> **Work task**:
Every line of the records below from the line with "Given: Select the" up to and including the line with "Image resolution: width=1200" must be reproduced exactly, and no line outside that range.

> **Entries supplied**:
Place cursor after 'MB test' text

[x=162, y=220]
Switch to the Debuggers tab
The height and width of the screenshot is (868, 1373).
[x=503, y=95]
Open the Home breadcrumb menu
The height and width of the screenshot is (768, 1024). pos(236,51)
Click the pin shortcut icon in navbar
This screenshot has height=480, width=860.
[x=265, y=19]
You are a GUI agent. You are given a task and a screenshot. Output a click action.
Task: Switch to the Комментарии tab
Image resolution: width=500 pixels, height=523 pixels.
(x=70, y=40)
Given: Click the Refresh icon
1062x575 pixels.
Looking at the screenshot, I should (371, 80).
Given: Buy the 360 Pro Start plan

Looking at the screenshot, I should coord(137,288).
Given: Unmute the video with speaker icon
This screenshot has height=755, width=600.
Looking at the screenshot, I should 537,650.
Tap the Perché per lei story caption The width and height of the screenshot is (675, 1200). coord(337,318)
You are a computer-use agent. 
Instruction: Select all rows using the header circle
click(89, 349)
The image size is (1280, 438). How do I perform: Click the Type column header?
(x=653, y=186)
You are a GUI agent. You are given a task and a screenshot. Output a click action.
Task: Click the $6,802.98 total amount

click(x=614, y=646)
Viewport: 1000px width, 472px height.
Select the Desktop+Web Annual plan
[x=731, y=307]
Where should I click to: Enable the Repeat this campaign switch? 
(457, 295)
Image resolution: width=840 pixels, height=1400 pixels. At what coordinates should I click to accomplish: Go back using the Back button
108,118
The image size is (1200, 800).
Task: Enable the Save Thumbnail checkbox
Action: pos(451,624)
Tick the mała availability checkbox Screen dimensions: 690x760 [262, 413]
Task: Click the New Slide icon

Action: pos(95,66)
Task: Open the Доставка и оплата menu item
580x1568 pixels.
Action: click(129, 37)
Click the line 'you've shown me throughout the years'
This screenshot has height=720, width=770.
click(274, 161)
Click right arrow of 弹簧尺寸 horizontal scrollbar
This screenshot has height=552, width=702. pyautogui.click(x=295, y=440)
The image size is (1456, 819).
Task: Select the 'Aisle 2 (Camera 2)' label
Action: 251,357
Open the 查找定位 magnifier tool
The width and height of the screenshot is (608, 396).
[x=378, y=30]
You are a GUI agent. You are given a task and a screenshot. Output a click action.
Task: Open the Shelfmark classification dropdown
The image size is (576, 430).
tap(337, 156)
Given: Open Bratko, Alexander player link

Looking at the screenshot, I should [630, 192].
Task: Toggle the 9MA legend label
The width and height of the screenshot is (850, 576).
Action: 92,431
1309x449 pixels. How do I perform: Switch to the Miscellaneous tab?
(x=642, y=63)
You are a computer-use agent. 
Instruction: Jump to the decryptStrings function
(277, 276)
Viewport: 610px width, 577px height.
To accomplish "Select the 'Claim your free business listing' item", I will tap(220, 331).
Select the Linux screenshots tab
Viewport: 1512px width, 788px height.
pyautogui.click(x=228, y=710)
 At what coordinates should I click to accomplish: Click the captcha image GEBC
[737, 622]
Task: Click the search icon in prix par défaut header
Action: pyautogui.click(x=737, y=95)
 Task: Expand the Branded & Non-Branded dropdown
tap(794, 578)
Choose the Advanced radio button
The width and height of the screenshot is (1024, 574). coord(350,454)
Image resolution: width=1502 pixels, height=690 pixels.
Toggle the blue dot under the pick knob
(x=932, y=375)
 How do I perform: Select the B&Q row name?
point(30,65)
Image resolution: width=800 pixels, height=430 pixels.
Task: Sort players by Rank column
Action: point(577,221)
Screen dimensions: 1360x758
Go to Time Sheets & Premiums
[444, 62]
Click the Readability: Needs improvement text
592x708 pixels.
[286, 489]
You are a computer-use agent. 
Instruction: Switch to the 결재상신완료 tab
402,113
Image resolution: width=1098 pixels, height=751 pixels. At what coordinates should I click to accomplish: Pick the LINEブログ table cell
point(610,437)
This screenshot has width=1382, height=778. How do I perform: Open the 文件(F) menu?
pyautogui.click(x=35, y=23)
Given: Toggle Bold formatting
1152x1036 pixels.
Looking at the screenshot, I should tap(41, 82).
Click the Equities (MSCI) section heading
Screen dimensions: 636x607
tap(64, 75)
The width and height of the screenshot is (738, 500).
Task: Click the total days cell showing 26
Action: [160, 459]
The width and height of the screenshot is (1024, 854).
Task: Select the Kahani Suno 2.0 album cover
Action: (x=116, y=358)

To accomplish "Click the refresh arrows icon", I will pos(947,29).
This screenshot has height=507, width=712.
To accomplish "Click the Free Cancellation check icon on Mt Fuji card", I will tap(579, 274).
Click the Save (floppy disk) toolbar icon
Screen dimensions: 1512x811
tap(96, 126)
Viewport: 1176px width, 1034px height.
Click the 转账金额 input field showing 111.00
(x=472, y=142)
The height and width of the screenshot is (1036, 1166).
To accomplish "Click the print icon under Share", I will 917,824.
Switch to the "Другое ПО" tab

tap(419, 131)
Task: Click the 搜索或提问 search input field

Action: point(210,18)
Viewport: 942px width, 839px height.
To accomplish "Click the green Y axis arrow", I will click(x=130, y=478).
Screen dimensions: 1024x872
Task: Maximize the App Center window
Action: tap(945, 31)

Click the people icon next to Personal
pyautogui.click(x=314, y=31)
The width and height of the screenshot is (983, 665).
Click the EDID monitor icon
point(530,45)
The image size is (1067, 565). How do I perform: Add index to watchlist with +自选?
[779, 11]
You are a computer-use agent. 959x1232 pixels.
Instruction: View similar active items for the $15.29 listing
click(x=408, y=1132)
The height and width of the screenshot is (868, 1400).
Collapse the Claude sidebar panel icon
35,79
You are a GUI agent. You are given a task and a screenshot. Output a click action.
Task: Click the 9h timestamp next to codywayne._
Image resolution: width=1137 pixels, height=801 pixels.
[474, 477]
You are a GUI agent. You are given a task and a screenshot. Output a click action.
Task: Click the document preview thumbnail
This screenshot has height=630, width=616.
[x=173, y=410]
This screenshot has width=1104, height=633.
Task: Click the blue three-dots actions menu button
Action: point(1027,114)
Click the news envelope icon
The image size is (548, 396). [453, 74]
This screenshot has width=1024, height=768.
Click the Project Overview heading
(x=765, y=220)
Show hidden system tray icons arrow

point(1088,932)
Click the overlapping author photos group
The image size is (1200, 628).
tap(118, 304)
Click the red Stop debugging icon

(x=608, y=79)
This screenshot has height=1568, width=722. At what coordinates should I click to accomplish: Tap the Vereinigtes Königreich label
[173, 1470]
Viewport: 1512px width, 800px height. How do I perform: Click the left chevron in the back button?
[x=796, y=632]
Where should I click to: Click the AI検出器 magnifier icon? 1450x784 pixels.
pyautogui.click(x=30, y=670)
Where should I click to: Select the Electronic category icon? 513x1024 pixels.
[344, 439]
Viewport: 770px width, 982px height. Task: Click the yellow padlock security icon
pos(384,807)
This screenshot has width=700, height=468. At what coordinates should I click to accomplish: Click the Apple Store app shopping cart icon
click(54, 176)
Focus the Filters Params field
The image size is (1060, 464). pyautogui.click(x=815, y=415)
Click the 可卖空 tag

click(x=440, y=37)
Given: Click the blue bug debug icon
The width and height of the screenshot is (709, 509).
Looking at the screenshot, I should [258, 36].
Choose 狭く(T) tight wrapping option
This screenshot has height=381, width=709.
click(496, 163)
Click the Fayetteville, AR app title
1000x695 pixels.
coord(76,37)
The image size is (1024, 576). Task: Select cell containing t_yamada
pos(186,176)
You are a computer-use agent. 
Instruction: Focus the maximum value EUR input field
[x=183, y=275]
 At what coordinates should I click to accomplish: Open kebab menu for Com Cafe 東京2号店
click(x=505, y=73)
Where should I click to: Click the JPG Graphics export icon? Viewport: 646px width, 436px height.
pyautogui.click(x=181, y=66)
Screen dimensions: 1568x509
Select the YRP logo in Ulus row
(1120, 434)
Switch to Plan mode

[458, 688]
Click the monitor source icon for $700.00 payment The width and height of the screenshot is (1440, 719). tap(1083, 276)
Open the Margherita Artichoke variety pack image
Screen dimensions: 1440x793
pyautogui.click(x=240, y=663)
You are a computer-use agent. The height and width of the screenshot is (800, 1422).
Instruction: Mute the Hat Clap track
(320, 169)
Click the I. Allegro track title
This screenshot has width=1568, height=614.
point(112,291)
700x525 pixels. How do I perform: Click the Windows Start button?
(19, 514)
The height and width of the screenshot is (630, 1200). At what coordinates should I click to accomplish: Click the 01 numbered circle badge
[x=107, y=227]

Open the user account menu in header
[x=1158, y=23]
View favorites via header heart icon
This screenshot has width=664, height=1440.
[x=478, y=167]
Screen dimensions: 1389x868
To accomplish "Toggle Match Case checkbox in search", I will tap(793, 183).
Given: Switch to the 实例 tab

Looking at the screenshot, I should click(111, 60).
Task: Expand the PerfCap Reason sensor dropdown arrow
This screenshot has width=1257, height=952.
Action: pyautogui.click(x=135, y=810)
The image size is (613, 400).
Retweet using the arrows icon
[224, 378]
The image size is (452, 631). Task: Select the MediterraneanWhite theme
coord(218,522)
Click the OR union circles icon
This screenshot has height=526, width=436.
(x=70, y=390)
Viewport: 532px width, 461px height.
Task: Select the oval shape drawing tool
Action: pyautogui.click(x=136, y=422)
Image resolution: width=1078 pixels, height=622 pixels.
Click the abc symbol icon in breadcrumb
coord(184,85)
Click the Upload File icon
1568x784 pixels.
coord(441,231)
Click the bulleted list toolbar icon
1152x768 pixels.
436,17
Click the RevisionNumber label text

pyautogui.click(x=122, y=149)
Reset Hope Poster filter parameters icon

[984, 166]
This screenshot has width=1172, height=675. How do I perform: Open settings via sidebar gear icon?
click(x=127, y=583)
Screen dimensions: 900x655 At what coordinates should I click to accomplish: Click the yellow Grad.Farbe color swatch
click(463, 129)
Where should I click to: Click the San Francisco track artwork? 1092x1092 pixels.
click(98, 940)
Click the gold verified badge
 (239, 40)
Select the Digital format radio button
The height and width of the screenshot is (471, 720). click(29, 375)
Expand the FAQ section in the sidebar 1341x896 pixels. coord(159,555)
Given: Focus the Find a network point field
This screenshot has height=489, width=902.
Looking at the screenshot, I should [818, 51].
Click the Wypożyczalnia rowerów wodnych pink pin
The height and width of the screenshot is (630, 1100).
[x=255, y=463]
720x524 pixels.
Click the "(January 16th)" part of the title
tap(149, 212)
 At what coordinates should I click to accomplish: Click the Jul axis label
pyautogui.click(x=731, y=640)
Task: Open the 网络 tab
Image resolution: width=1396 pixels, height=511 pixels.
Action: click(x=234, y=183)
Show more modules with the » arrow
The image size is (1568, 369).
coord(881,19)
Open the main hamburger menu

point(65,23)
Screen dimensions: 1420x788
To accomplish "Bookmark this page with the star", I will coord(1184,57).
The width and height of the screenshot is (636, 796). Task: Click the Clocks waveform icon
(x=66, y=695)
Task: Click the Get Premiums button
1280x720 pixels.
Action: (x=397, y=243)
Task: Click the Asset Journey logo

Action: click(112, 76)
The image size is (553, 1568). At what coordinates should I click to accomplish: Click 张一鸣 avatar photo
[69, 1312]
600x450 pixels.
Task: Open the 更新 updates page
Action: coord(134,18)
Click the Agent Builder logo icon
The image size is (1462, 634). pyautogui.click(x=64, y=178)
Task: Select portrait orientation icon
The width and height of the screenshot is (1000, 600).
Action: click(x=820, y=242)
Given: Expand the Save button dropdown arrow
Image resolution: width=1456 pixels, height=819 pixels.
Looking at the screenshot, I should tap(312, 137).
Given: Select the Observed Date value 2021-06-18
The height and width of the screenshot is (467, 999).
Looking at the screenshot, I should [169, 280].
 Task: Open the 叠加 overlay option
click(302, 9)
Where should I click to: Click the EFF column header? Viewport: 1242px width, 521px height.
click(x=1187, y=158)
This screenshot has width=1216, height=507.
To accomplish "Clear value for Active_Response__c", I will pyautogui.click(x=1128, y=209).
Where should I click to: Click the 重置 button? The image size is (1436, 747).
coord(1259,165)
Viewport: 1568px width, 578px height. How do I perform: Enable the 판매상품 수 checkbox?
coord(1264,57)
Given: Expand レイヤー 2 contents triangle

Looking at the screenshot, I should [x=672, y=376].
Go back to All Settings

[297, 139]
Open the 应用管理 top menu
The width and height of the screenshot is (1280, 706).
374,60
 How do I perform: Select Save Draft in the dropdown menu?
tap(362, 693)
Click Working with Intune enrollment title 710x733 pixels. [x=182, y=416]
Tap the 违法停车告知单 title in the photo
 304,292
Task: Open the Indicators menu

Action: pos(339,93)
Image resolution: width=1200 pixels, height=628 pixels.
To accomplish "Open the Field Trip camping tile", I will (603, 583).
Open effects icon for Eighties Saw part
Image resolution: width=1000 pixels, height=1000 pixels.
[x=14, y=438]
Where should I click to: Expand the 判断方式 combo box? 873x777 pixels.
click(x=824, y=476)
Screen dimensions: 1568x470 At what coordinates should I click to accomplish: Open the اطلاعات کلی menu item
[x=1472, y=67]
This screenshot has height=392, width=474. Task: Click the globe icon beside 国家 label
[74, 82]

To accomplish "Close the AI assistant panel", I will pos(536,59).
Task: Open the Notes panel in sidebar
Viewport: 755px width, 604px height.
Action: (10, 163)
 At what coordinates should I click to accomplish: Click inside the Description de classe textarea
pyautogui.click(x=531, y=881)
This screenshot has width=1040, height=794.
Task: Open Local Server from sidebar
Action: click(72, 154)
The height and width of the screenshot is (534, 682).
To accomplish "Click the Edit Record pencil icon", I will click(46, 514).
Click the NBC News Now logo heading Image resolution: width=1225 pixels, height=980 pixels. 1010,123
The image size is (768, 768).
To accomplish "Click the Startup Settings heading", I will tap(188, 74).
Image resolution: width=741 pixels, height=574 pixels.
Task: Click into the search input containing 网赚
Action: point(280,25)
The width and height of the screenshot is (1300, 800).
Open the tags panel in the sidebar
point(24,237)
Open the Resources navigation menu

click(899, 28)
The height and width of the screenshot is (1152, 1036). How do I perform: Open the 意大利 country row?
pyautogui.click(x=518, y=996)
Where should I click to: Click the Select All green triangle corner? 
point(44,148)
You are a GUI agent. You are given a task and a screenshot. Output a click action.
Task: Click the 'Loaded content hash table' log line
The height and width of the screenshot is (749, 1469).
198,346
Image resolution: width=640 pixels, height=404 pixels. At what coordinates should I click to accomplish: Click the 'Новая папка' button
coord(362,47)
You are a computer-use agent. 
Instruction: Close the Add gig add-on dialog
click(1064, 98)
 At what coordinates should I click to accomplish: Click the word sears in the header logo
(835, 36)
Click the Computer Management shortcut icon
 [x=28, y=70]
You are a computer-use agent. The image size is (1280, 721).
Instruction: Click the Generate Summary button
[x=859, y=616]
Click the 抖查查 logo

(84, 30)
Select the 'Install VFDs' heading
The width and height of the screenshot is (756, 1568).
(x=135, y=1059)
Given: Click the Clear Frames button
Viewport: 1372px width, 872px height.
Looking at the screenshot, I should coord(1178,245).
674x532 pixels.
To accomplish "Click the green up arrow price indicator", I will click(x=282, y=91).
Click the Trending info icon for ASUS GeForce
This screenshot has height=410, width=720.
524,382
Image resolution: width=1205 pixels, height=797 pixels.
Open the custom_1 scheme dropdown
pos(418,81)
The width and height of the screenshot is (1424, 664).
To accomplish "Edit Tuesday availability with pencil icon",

> **Solution to this exercise**:
Given: Select the Observed Date value 2021-06-18
The height and width of the screenshot is (467, 999).
Looking at the screenshot, I should [169, 280].
 Task: Open the 叠加 overlay option
click(302, 9)
Where should I click to: Click the EFF column header? Viewport: 1242px width, 521px height.
click(x=1187, y=158)
This screenshot has width=1216, height=507.
To accomplish "Clear value for Active_Response__c", I will pyautogui.click(x=1128, y=209).
Where should I click to: Click the 重置 button? The image size is (1436, 747).
coord(1259,165)
Viewport: 1568px width, 578px height. How do I perform: Enable the 판매상품 수 checkbox?
coord(1264,57)
Given: Expand レイヤー 2 contents triangle

Looking at the screenshot, I should [x=672, y=376].
Go back to All Settings

[297, 139]
Open the 应用管理 top menu
The width and height of the screenshot is (1280, 706).
374,60
 How do I perform: Select Save Draft in the dropdown menu?
tap(362, 693)
Click Working with Intune enrollment title 710x733 pixels. [x=182, y=416]
Tap the 违法停车告知单 title in the photo
 304,292
Task: Open the Indicators menu

Action: pos(339,93)
Image resolution: width=1200 pixels, height=628 pixels.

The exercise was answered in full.